Pada episode berikutnya akan mudah ditebak, bahwa mereka mengalami kesadaran dan pertobatan karena adanya wejangan dari tokoh masyarakat yang memberi ceramah-ceramah agama yang mumpuni. Setelah bertobat, ia disarankan menjalankan perintah-perintah agama yang cenderung bersifat privat dan eksklusif.

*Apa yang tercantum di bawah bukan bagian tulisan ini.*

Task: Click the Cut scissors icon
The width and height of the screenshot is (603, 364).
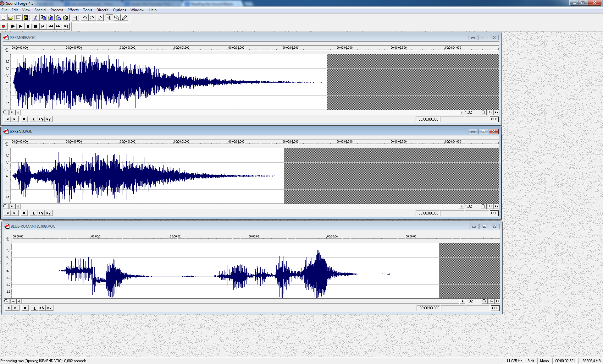Action: pyautogui.click(x=36, y=18)
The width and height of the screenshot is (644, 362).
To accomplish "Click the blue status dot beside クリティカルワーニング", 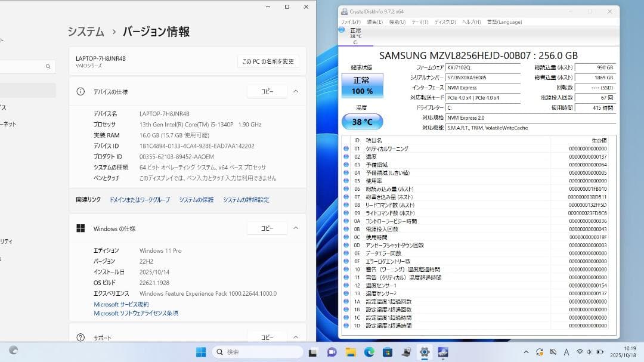I will pyautogui.click(x=346, y=148).
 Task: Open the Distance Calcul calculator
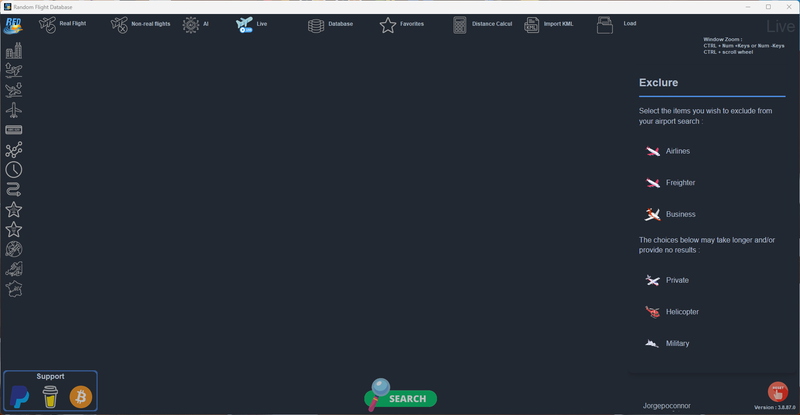[x=460, y=25]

Tayangan-tayangan iklan di sepanjang sinetron maupun komedi-komedi islami, sangat menguntungkan golongan kaum urban tersebut, hingga kelas menengah “dipaksa” untuk mendorong dan menaikkan status sosial mereka. Dalam hal ini, sekolah, kampus hingga pekerjaan kaum muslim menengah perlu berpartisipasi dalam rangka menaikkan pamor yang makin menguntungkan hasil-hasil produksi mereka.
Masjid, tempat pengajian dan majlis ta’lim, menjadi ruang yang menyatukan urusan publik yang dianggap sebagai etika islami, karena di sinilah perbincangan soal bisnis dan ibadah dapat diselaraskan.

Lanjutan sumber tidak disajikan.